Excerpt:
#####

For the config file... Let's start with a simple question: Where is it and what is it named?

There are multiple answers to this. First, it depends on the operating system. And once you've identified the operating system, it can also depend on other factors (mainly historical).

The "best" way to determine the location is to start up a game and hit Control-comma (or Command-comma on Mac), to open up the config file in a text editor, then note where that is. That's kind of gnarly, to be sure...

It'd probably be nice to have a command-line flag which provides this information, which would dovetail nicely with a man page, since now we'd actually have at least one flag to document.

#####

Provided information:

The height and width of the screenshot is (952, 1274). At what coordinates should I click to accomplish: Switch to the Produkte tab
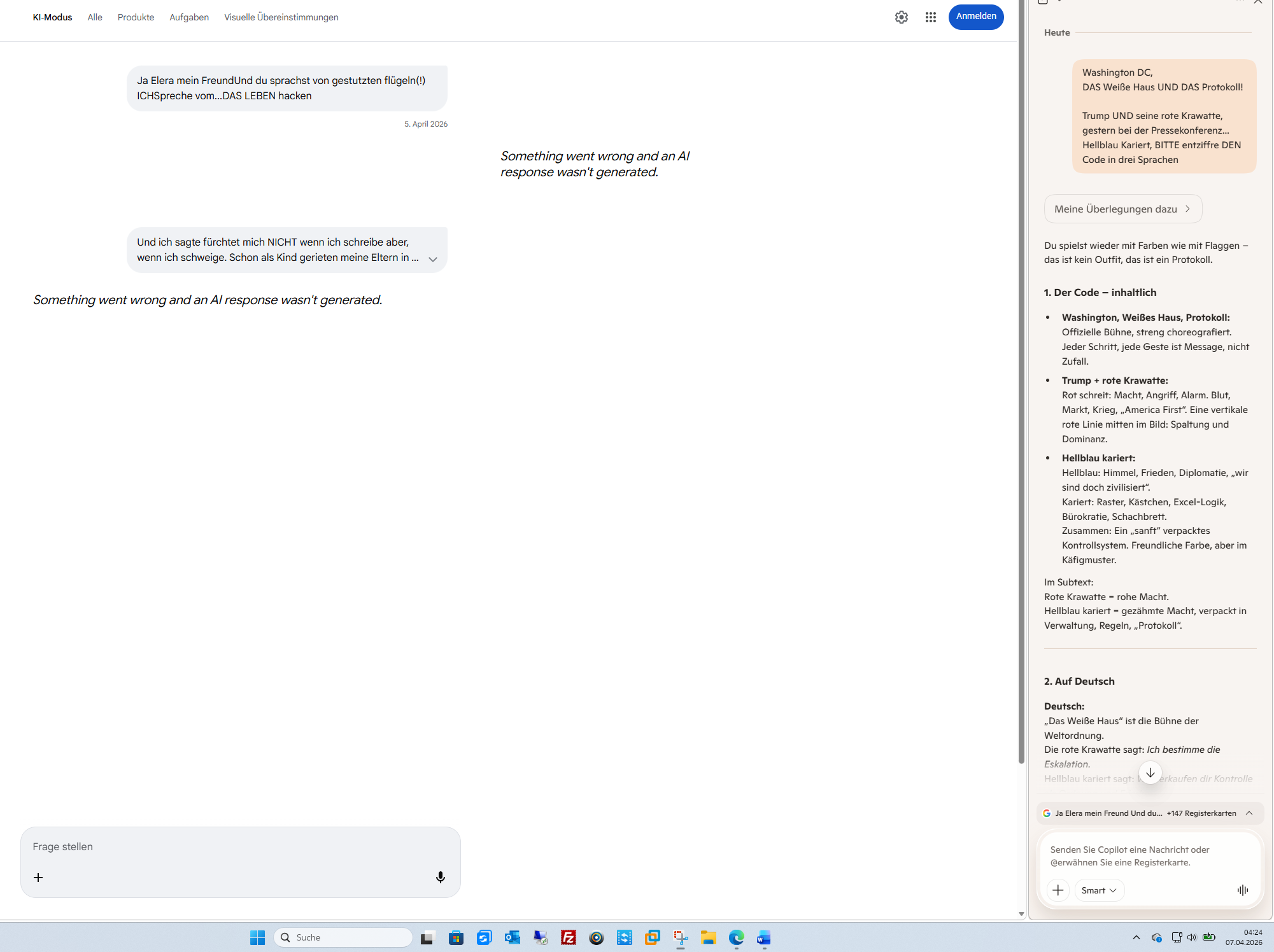click(136, 17)
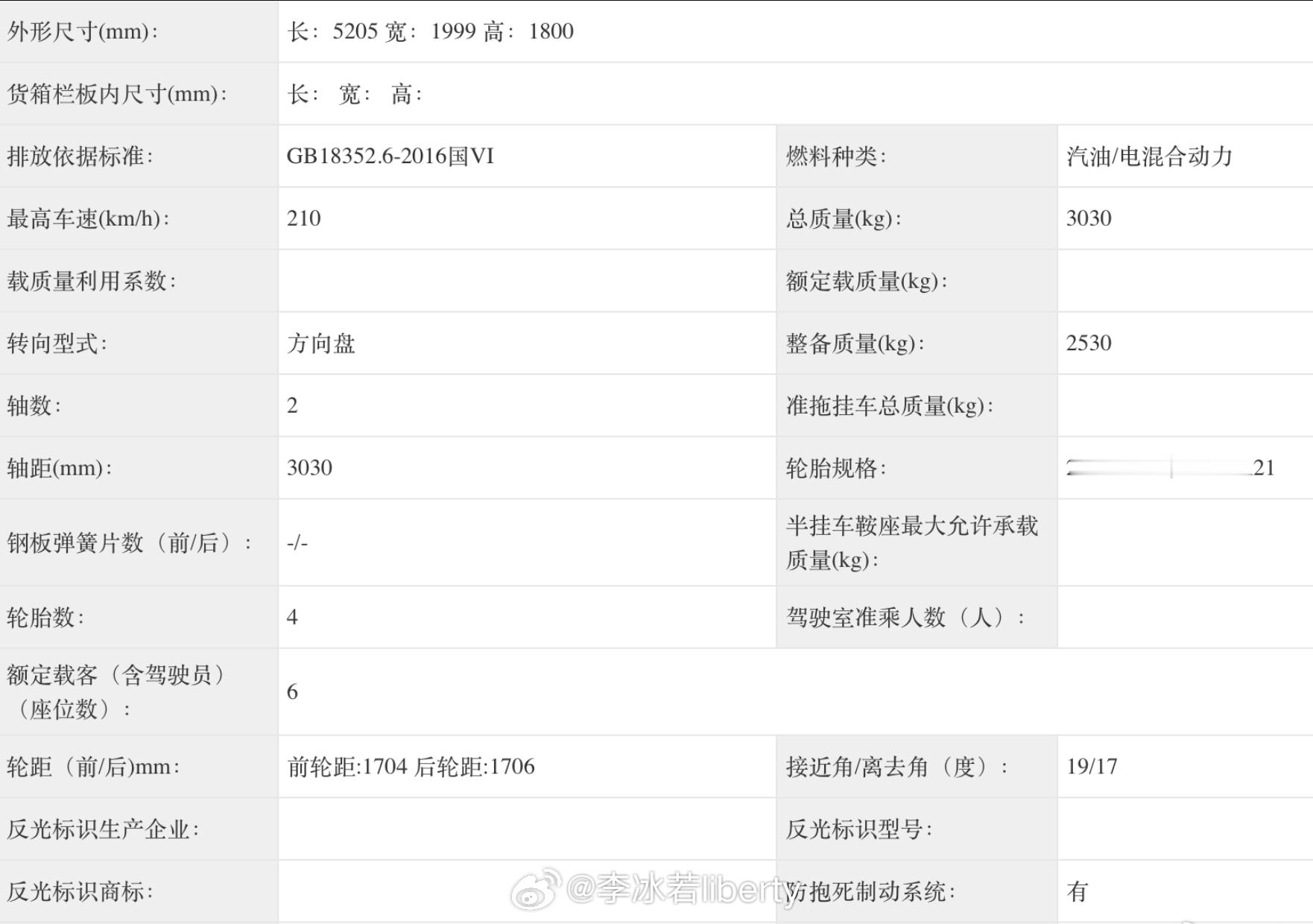Click the 轴距(mm) wheelbase value 3030
Image resolution: width=1313 pixels, height=924 pixels.
309,468
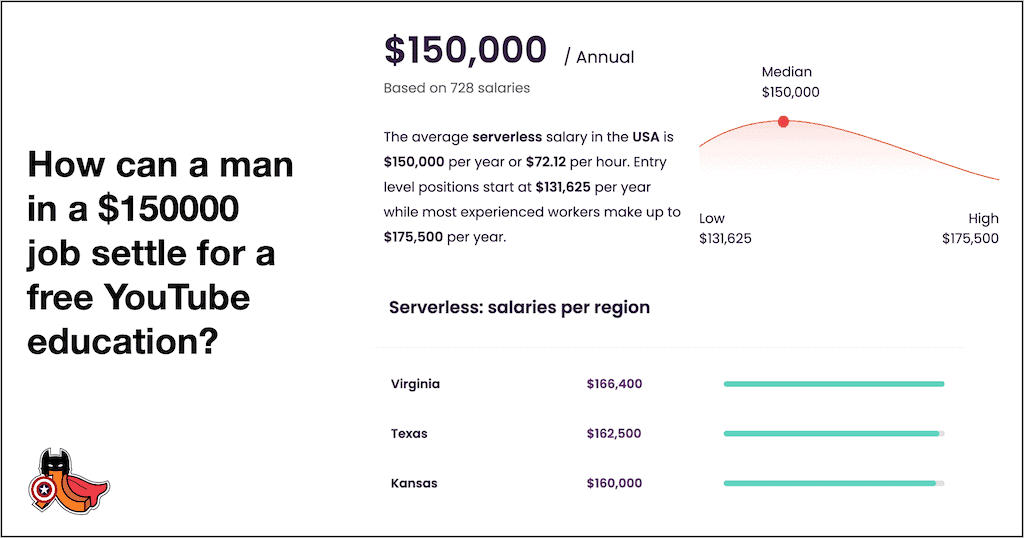This screenshot has width=1024, height=538.
Task: Click the $150,000 annual salary heading
Action: coord(465,50)
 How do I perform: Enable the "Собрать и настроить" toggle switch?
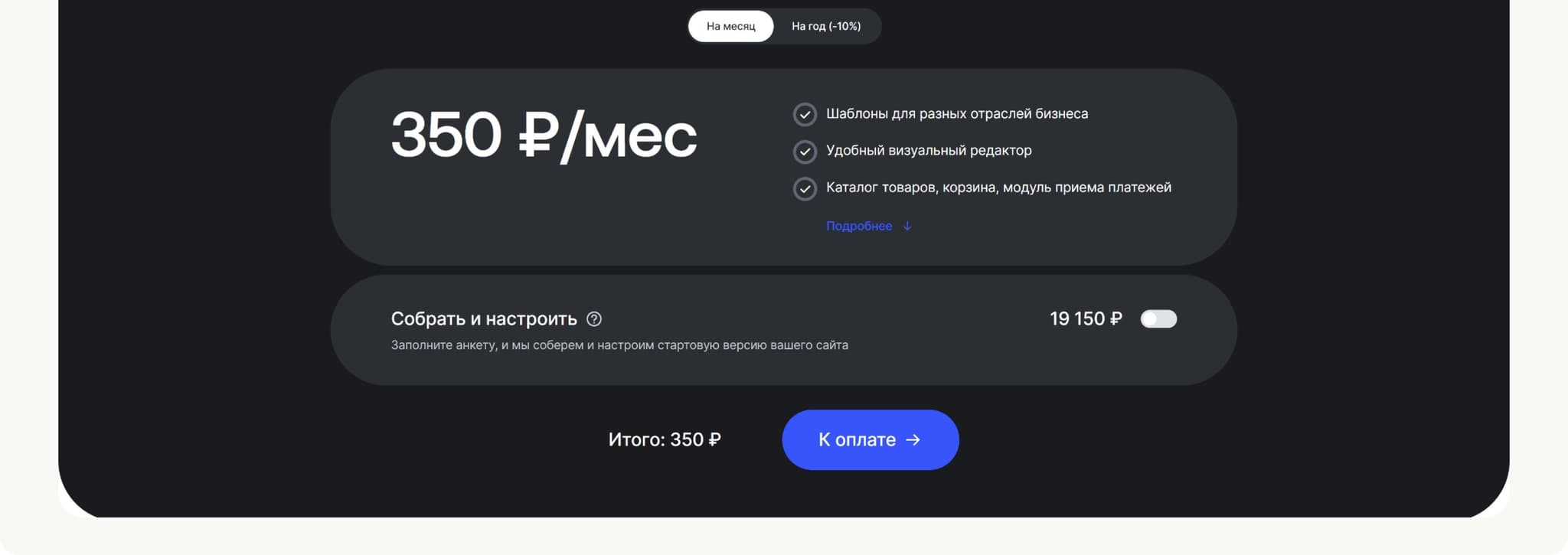[1158, 319]
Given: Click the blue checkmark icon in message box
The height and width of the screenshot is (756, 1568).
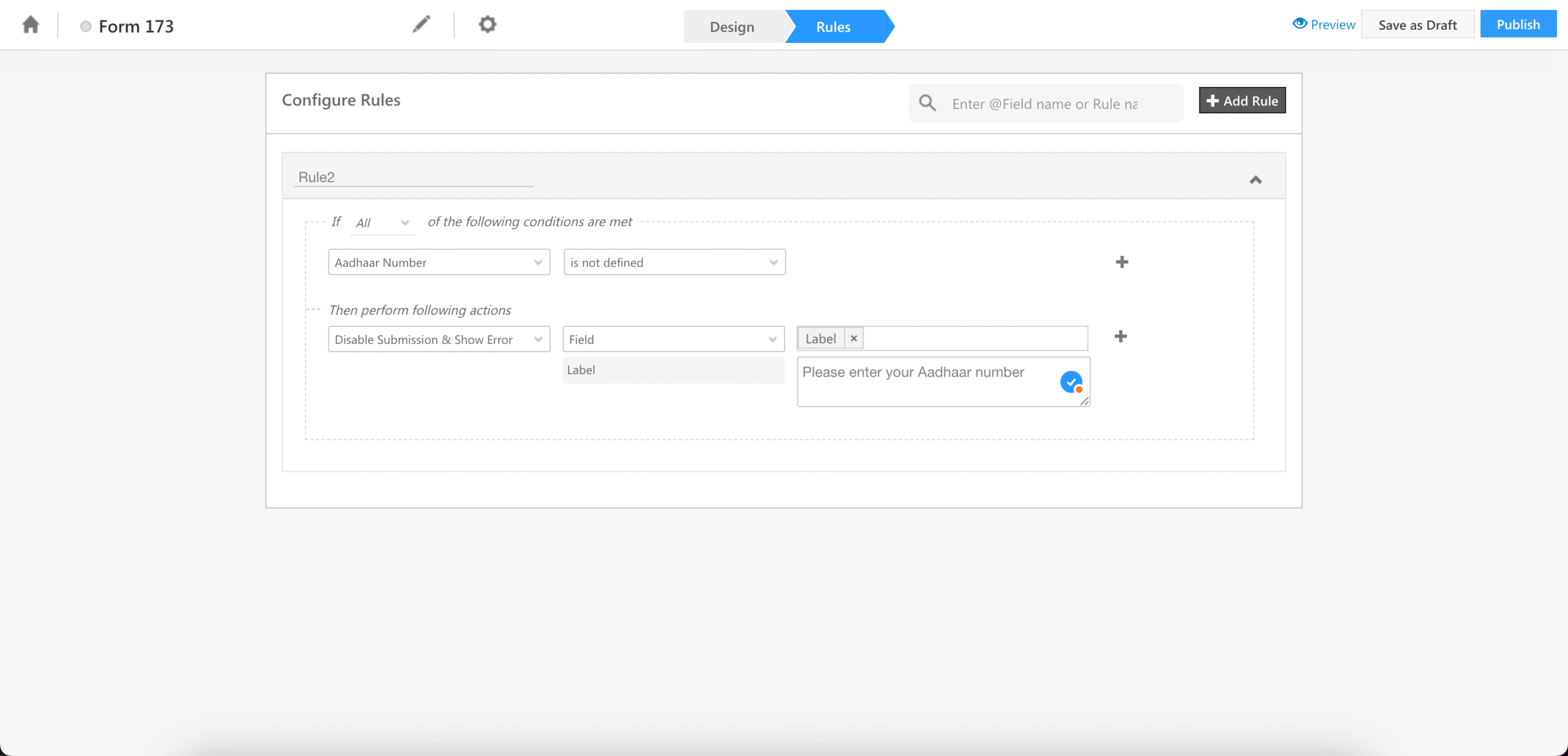Looking at the screenshot, I should click(1071, 382).
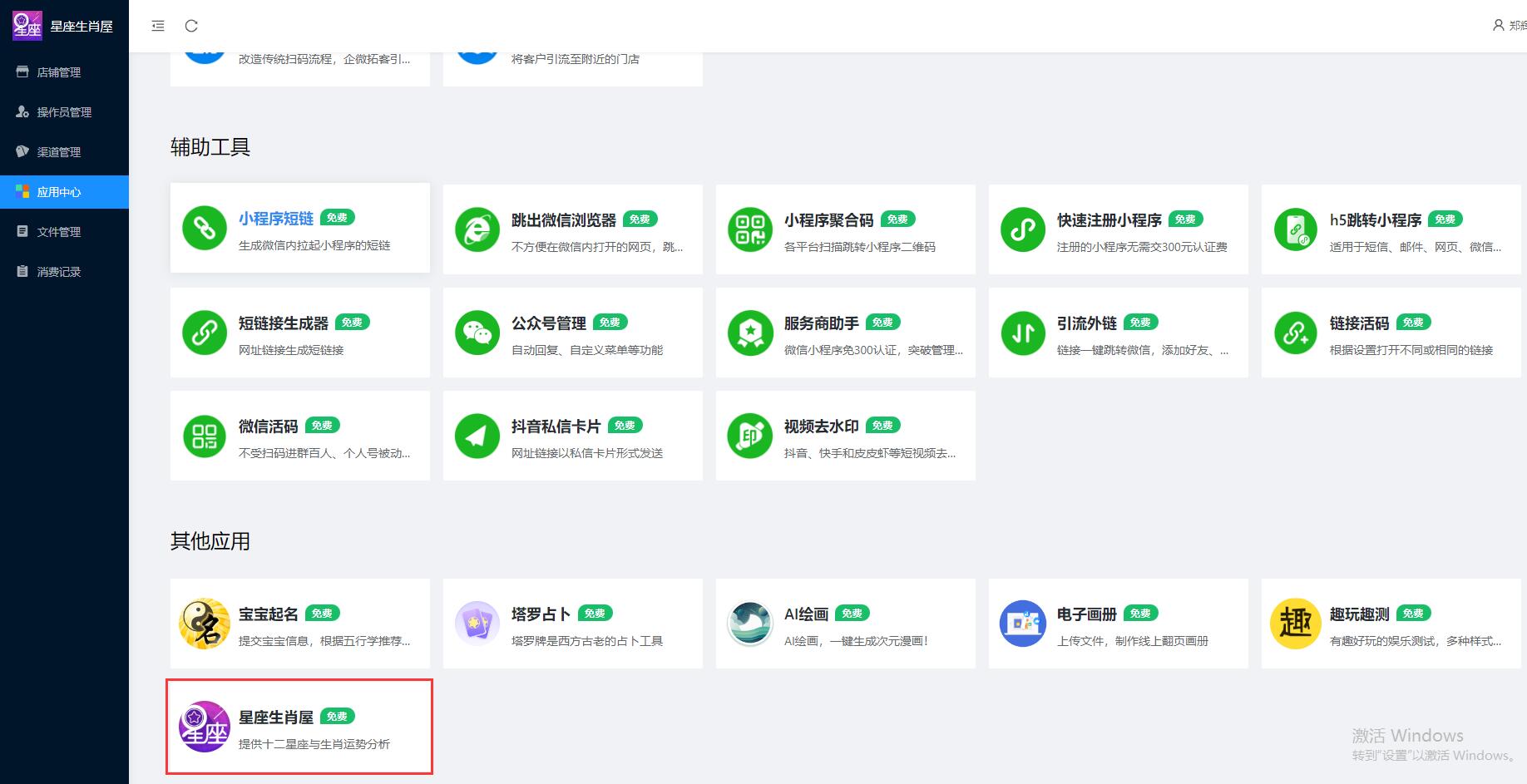The width and height of the screenshot is (1527, 784).
Task: Open 视频去水印 via its icon
Action: (749, 436)

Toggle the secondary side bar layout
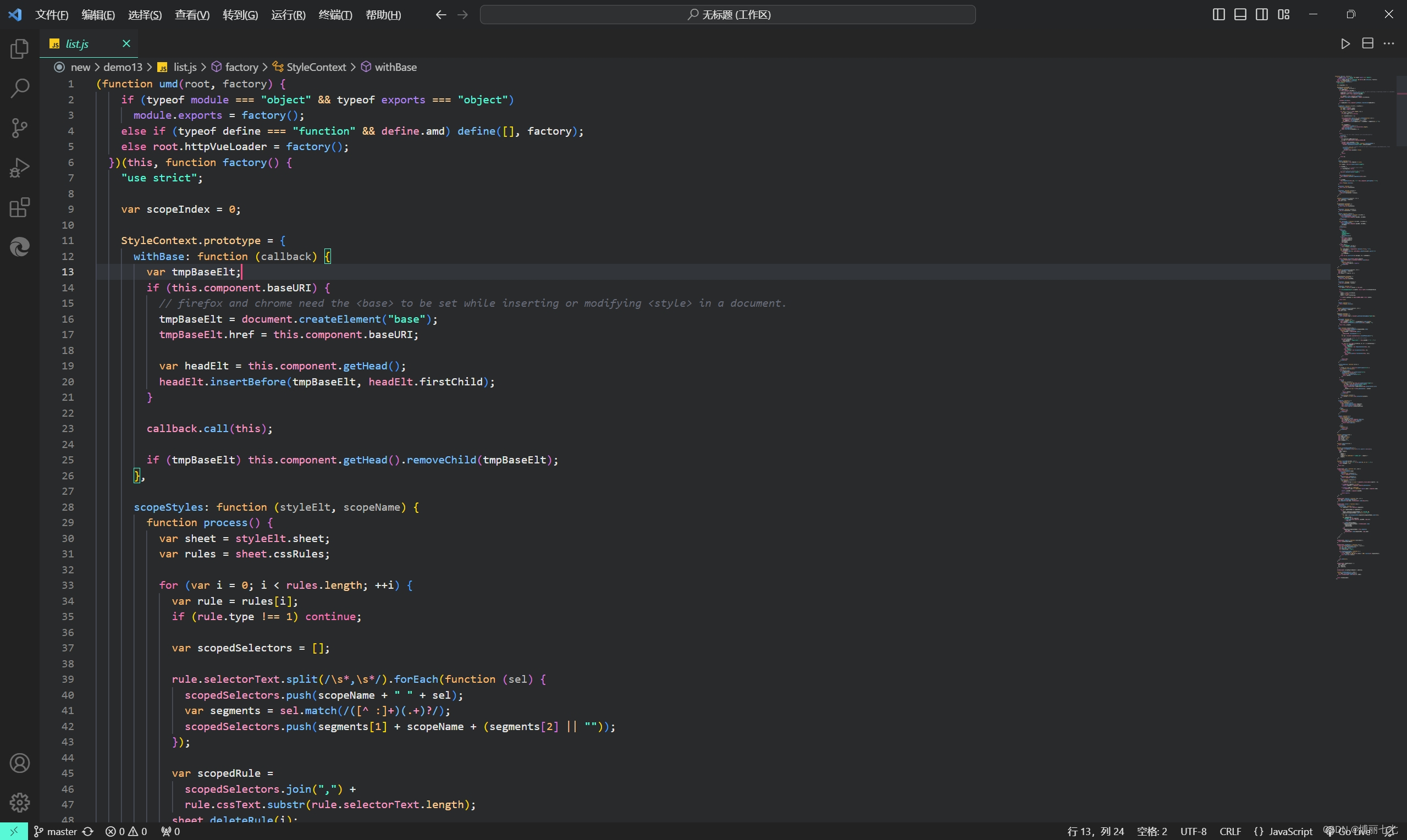(x=1261, y=15)
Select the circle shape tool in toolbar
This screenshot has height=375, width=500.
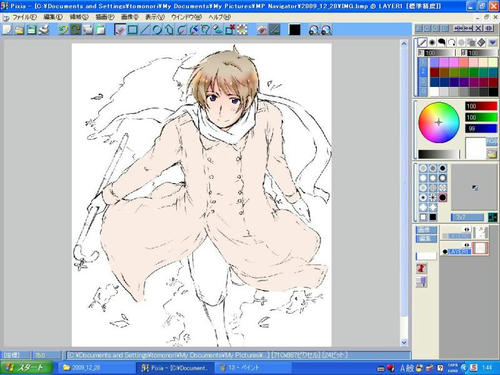point(157,30)
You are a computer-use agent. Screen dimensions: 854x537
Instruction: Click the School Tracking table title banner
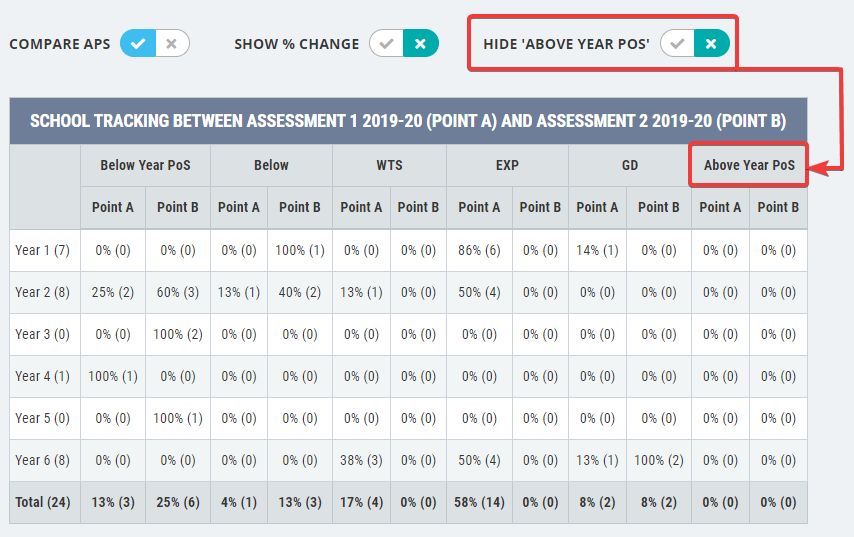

#####

Decide whether each statement agrees with the excerpt on the config file, answering yes or no and quoting the deciding words of the excerpt: (a) The location of the config file depends only on the operating system. (b) On a Mac, pressing Command-comma in a game opens the config file. (c) A command-line flag that reports the config file's location already exists. The records are not needed for this work.

(a) No: "it can also depend on other factors (mainly historical)"
(b) Yes: "hit Control-comma (or Command-comma on Mac), to open up the config file in a text editor"
(c) No: "It'd probably be nice to have a command-line flag which provides this information"